▸ **Exercise directions**:
Answer each item from the abstract on pyrazolic chalcones.
(a) Which two kinds of synthesis does the review emphasize?
(b) What two drawbacks of conventional synthesis does the abstract name?
(c) What does green synthesis typically involve?

▸ **Reading text**:
Abstract
Pyrazolic chalcone exhibits diverse therapeutic activities, including anti-inflammatory, antioxidant, antimicrobial, antitumor, and anti-diabetic properties. Structural activity relationship (SAR) studies play a crucial role in understanding the molecular aspects governing their biological effects, guiding the rational design of derivatives with enhanced efficacy and reduced side effects. This review provides an overview of pyrazolic chalcone derivatives, emphasizing their synthesis through both conventional and green methods. In comparison, conventional synthesis methods have been widely employed in the past for the production of pyrazolic chalcones, often relying on traditional chemical processes that may involve the use of hazardous reagents and generate significant waste. On the other hand, green synthesis methods, in harmony with the growing emphasis on sustainable practices in drug discovery, offer a more environmentally friendly alternative. Green synthesis typically involves the use of eco-friendly reagents, solvents, and energy-efficient processes, resulting in reduced environmental impact and improved resource efficiency. Overall, pyrazolic chalcone derivatives represent a promising class of compounds with significant potential for therapeutic applications.
Keywords: Green synthesis, pyrazolic chalcone derivatives, structure-activity relationship (sar), therapeutic potential, sustainable synthesis, antimicrobial activity, anticancer properties.

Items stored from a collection
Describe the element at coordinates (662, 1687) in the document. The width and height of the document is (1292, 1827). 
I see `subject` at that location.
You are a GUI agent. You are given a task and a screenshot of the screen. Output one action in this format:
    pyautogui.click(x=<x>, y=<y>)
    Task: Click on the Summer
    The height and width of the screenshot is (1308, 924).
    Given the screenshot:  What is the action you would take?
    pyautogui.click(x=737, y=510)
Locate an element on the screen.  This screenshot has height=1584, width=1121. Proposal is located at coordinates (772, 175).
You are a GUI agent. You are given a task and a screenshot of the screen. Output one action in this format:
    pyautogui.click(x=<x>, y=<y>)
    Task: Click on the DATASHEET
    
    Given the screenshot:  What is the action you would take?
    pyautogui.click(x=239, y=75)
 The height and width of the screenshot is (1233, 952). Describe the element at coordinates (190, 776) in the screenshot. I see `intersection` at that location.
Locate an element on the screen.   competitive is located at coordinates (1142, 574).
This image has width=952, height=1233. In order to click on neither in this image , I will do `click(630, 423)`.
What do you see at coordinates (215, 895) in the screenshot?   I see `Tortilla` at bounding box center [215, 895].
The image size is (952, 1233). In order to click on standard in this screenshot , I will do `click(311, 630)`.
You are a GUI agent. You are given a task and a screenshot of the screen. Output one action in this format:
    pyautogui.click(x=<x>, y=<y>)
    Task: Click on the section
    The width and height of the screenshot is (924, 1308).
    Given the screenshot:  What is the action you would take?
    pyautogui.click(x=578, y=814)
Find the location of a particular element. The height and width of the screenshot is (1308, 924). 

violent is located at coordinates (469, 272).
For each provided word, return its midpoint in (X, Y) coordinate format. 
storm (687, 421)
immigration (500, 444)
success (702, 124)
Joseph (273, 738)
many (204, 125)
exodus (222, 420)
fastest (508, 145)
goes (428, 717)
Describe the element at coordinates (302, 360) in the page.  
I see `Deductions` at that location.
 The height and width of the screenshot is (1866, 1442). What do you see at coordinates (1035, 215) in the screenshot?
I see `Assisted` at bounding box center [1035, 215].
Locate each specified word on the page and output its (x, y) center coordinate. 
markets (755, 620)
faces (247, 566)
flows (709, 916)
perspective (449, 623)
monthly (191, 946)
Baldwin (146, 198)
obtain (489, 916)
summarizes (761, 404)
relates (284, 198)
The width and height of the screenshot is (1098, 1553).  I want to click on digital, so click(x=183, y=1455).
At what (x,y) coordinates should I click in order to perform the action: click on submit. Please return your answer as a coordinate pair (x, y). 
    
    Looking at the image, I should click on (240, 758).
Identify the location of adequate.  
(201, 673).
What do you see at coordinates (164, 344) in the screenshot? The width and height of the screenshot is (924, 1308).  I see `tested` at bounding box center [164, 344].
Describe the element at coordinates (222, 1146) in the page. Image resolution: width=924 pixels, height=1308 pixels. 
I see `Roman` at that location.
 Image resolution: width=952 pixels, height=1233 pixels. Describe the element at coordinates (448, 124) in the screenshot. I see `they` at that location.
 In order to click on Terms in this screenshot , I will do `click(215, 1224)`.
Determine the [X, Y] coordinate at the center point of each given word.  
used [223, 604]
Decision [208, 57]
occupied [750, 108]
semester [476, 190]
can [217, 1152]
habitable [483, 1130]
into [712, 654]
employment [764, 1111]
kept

▸ **Response to this exercise**:
(a) Conventional and green synthesis.
(b) They may involve hazardous reagents and generate significant waste.
(c) Eco-friendly reagents, solvents, and energy-efficient processes.